The residential solar industry forecasts a record 2022
The U.S. is expected to install a record amount of residential solar panels this year — driven by rising electricity prices and the recently signed landmark climate bill.
What’s the big deal? Payback periods on solar panels have varied over the years with fluctuating electricity prices and an inconsistent availability of tax credits.
The bill gives more certainty around tax incentives for both consumers and businesses — reinstating a 30% tax credit on residential solar systems, which lasts until Dec. 31, 2032. The credits continue but drop until they disappear in 2035, unless Congress continues it. Domestic manufacturers will also benefit from tax incentives:
- This is the first time the entire supply chain — from manufacturers to end consumers — is benefiting, per the CEO of the largest U.S. solar panel manufacturer, First Solar.

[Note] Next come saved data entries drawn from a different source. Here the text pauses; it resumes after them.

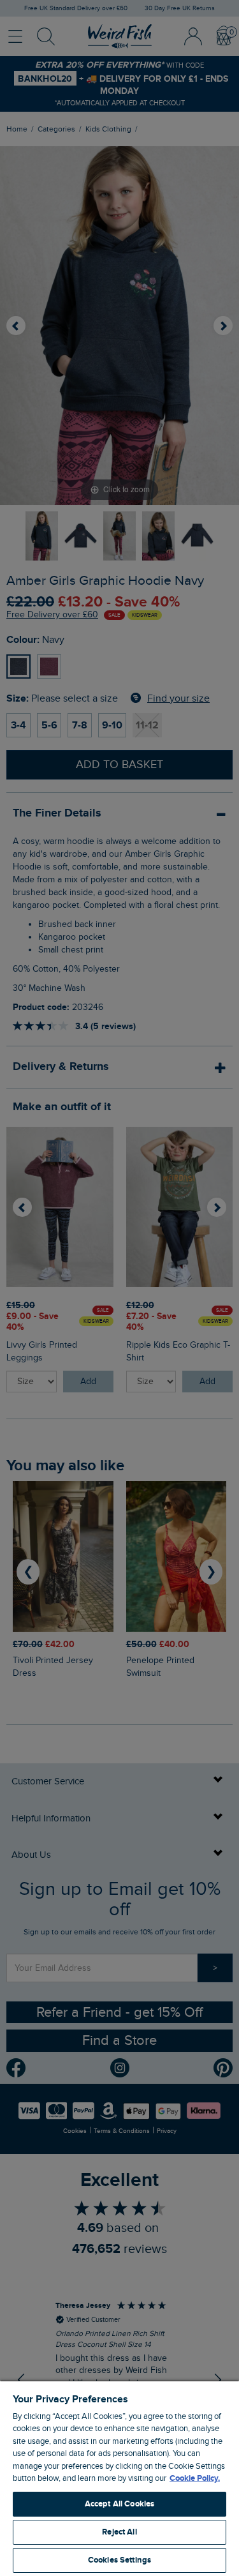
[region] (119, 2478)
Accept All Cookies (119, 2504)
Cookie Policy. (195, 2478)
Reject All (119, 2532)
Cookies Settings (119, 2560)
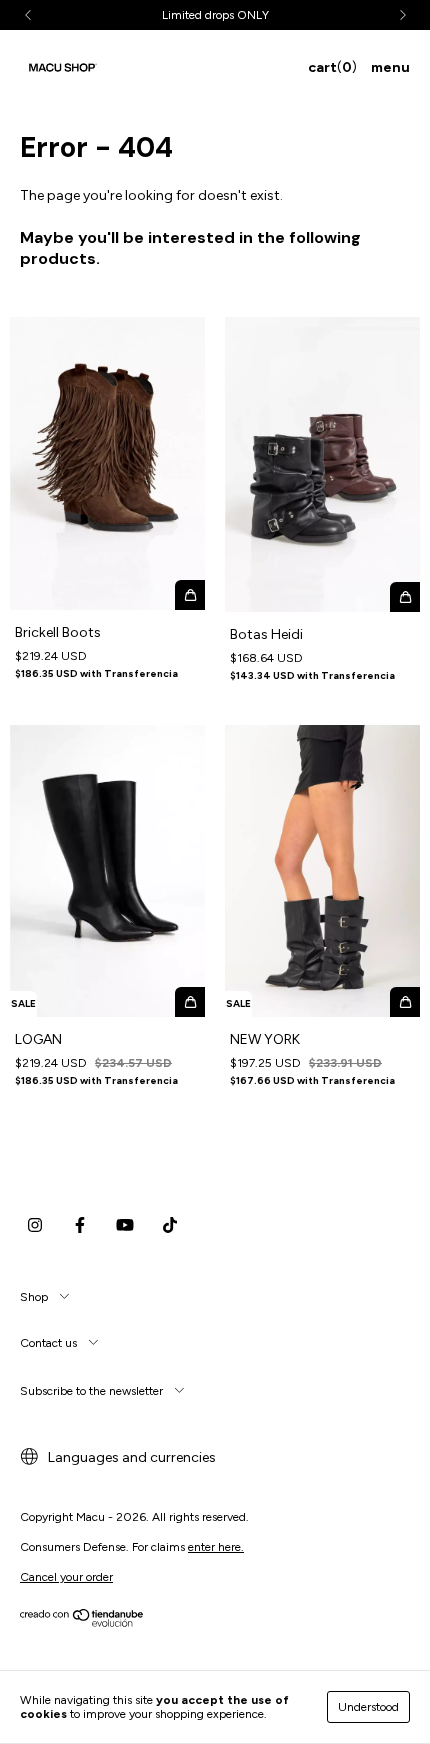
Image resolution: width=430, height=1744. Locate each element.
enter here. (216, 1547)
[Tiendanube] (82, 1623)
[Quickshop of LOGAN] (190, 1002)
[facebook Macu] (80, 1225)
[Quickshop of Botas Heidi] (405, 597)
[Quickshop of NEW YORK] (405, 1002)
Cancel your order (66, 1577)
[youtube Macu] (125, 1225)
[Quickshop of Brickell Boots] (190, 595)
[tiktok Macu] (170, 1225)
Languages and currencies (130, 1457)
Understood (368, 1707)
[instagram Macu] (35, 1225)
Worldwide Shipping (244, 15)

- Yesterday, First Solar (NASDAQ:FSLR) announced plans to invest $1.2B to expand new and existing domestic U.S. manufacturing facilities.
Time to go solar: Installation of residential solar is expected to be three times greater than the amount of commercial installation this year. And the incentives couldn’t come at a better time.

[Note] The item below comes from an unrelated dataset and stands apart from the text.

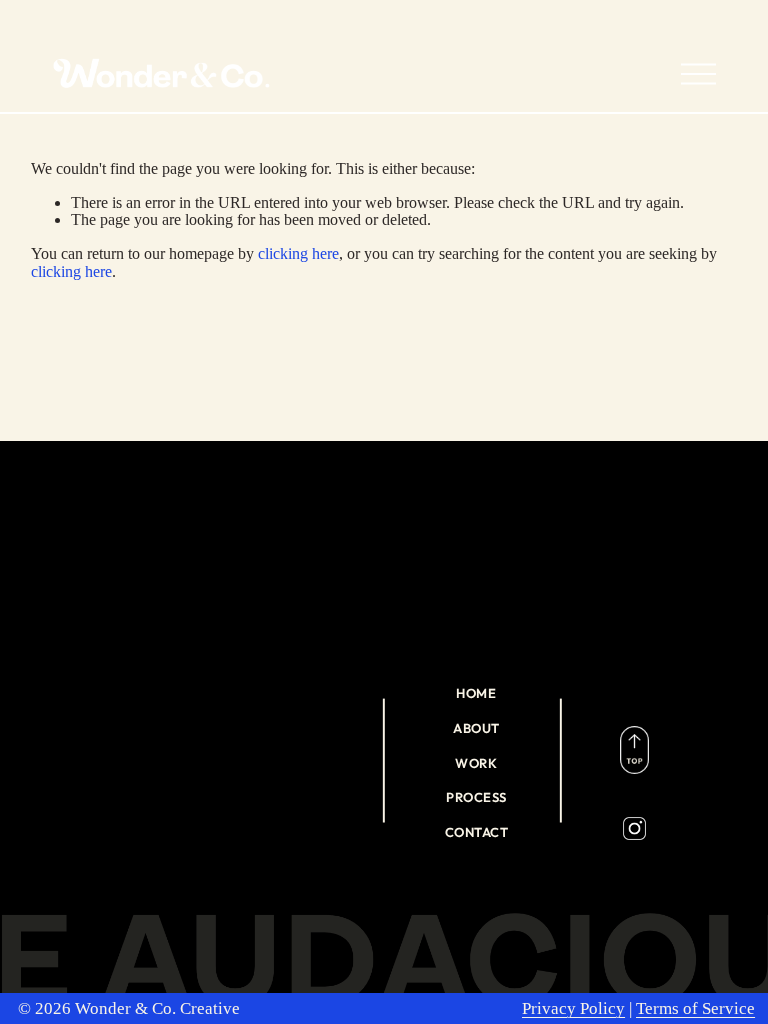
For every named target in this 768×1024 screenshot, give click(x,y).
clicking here (298, 253)
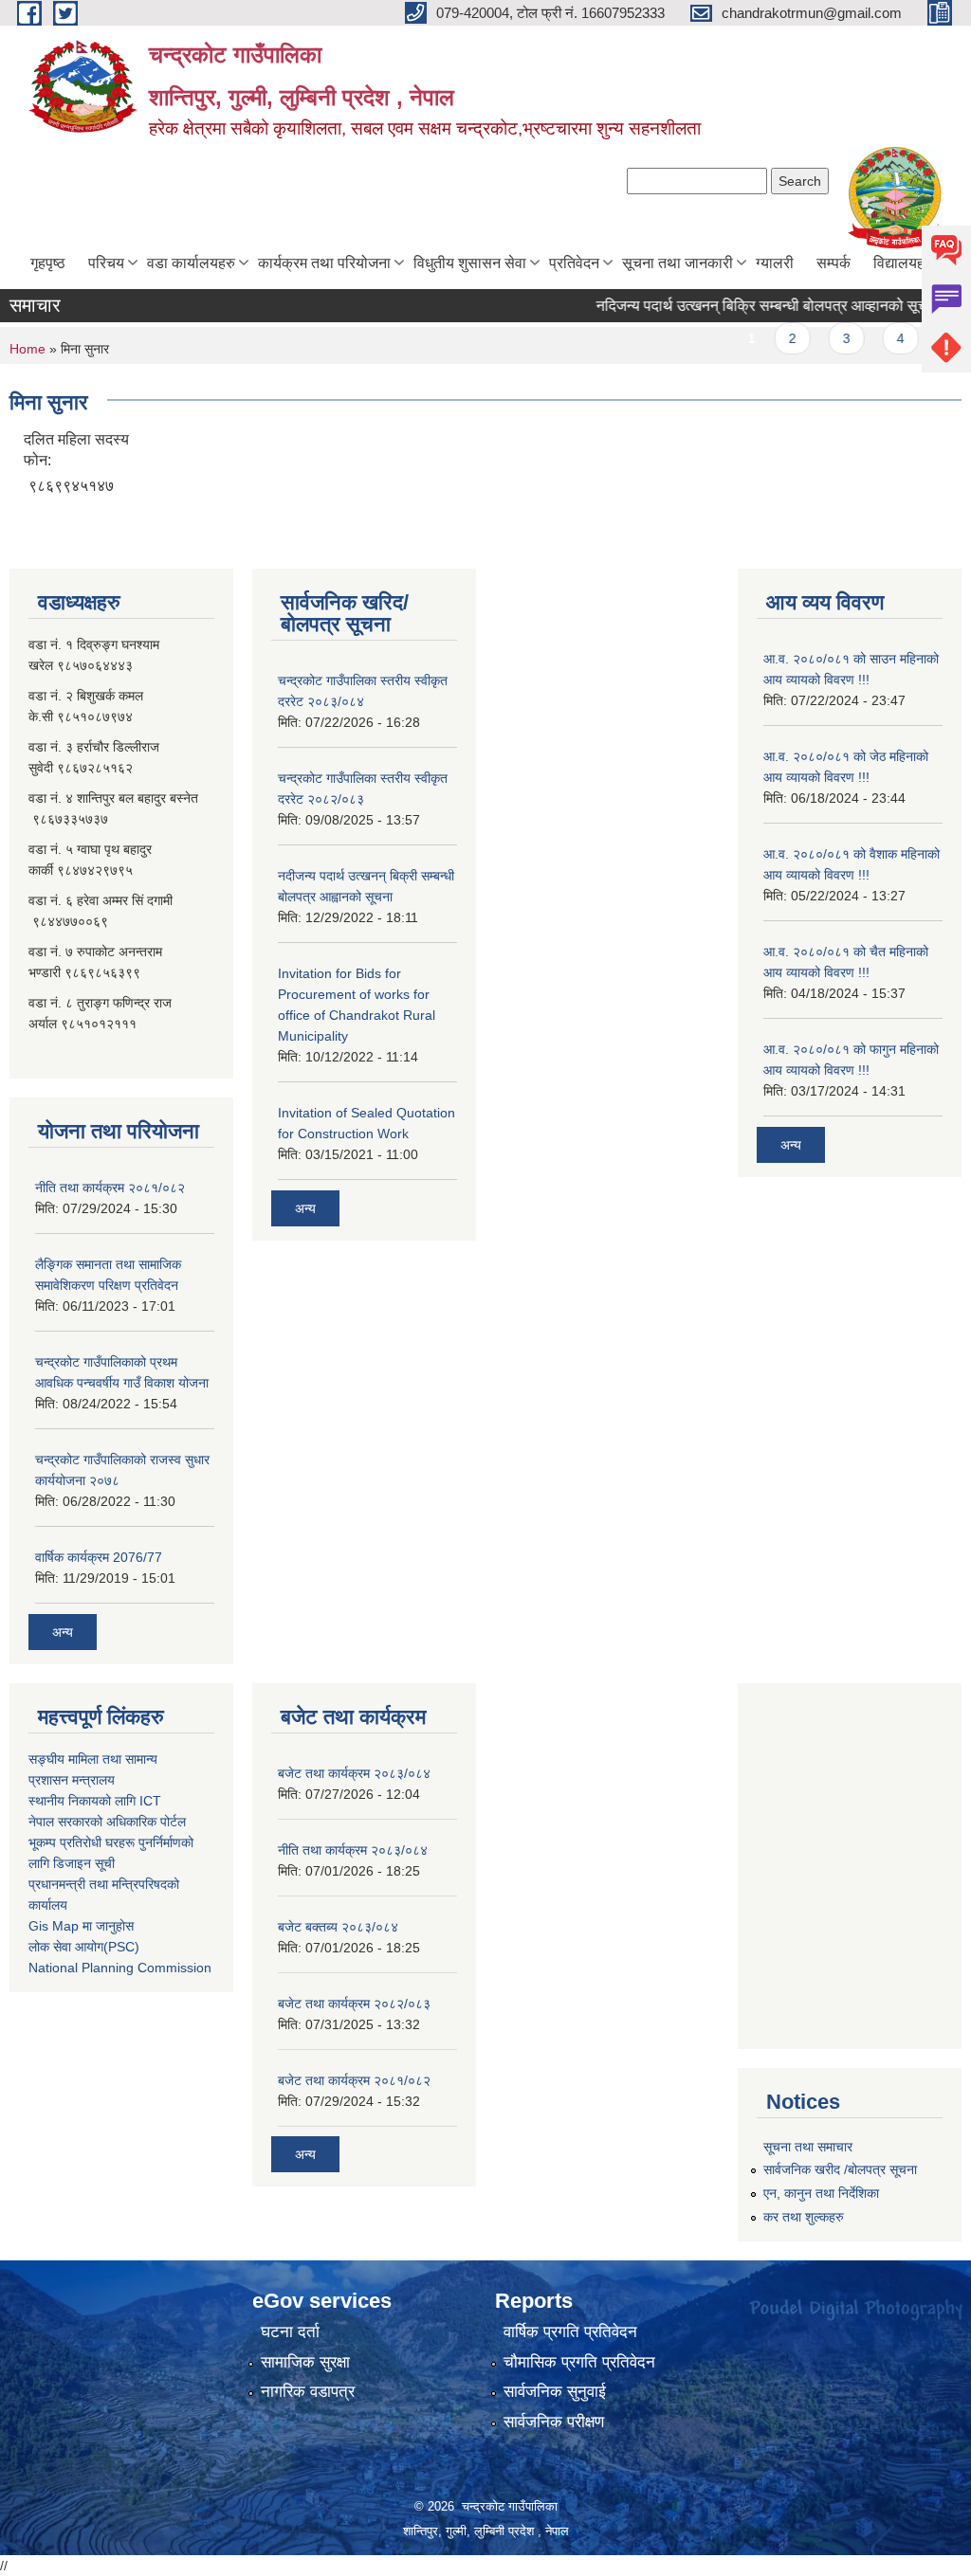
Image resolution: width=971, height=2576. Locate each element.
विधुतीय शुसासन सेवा (469, 263)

- Rising natural gas prices led to surging U.S. utility prices — with an estimated 20M U.S. households behind on utility bills.
- Extreme weather conditions and energy shortages are pressing the nation’s power grid — leading to more blackouts.
Solar manufacturers have struggled to meet demand, given supply chain issues. First Solar said it’s sold out through 2025, and plans for a new factory in the Southeast should help meet demand.